Pushing the Accuracy-Group Robustness Frontier with Introspective
Self-play
- URL: http://arxiv.org/abs/2302.05807v1
- Date: Sat, 11 Feb 2023 22:59:08 GMT
- Title: Pushing the Accuracy-Group Robustness Frontier with Introspective
Self-play
- Authors: Jeremiah Zhe Liu, Krishnamurthy Dj Dvijotham, Jihyeon Lee, Quan Yuan,
Martin Strobel, Balaji Lakshminarayanan, Deepak Ramachandran
- Abstract summary: Introspective Self-play (ISP) is a simple approach to improve the uncertainty estimation of a deep neural network under dataset bias.
We show that ISP provably improves the bias-awareness of the model representation and the resulting uncertainty estimates.
- Score: 16.262574174989698
- License: http://creativecommons.org/licenses/by/4.0/
- Abstract: Standard empirical risk minimization (ERM) training can produce deep neural
network (DNN) models that are accurate on average but under-perform in
under-represented population subgroups, especially when there are imbalanced
group distributions in the long-tailed training data. Therefore, approaches
that improve the accuracy-group robustness trade-off frontier of a DNN model
(i.e. improving worst-group accuracy without sacrificing average accuracy, or
vice versa) is of crucial importance. Uncertainty-based active learning (AL)

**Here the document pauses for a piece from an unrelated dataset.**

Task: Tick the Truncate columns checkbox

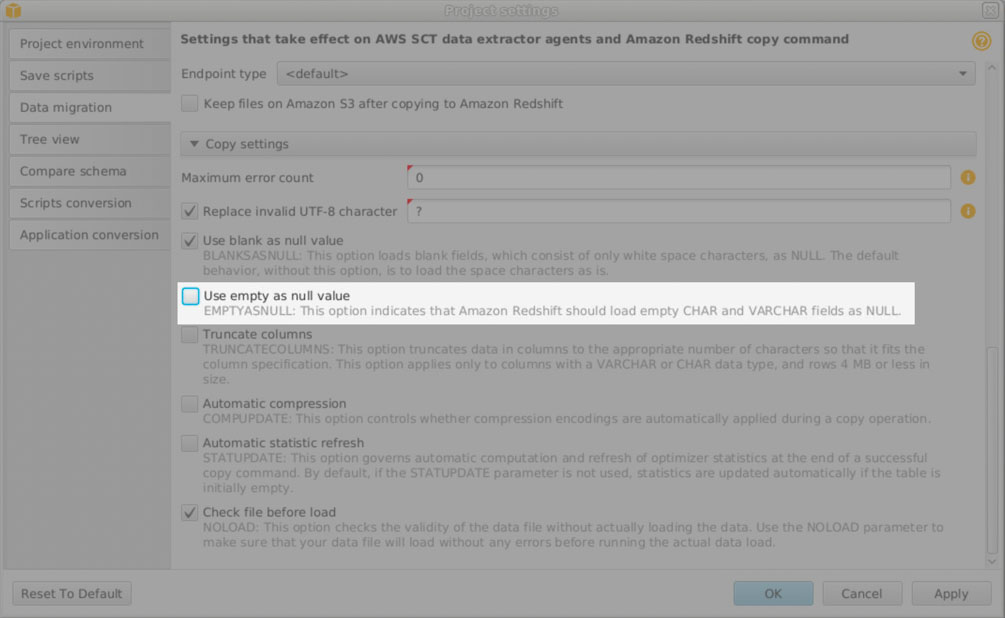Action: 190,334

can potentially improve the frontier by preferentially sampling
underrepresented subgroups to create a more balanced training dataset. However,
the quality of uncertainty estimates from modern DNNs tend to degrade in the
presence of spurious correlations and dataset bias, compromising the
effectiveness of AL for sampling tail groups. In this work, we propose
Introspective Self-play (ISP), a simple approach to improve the uncertainty
estimation of a deep neural network under dataset bias, by adding an auxiliary
introspection task requiring a model to predict the bias for each data point in
addition to the label. We show that ISP provably improves the bias-awareness of
the model representation and the resulting uncertainty estimates. On two
real-world tabular and language tasks, ISP serves as a simple "plug-in" for AL
model training, consistently improving both the tail-group sampling rate and
the final accuracy-fairness trade-off frontier of popular AL methods.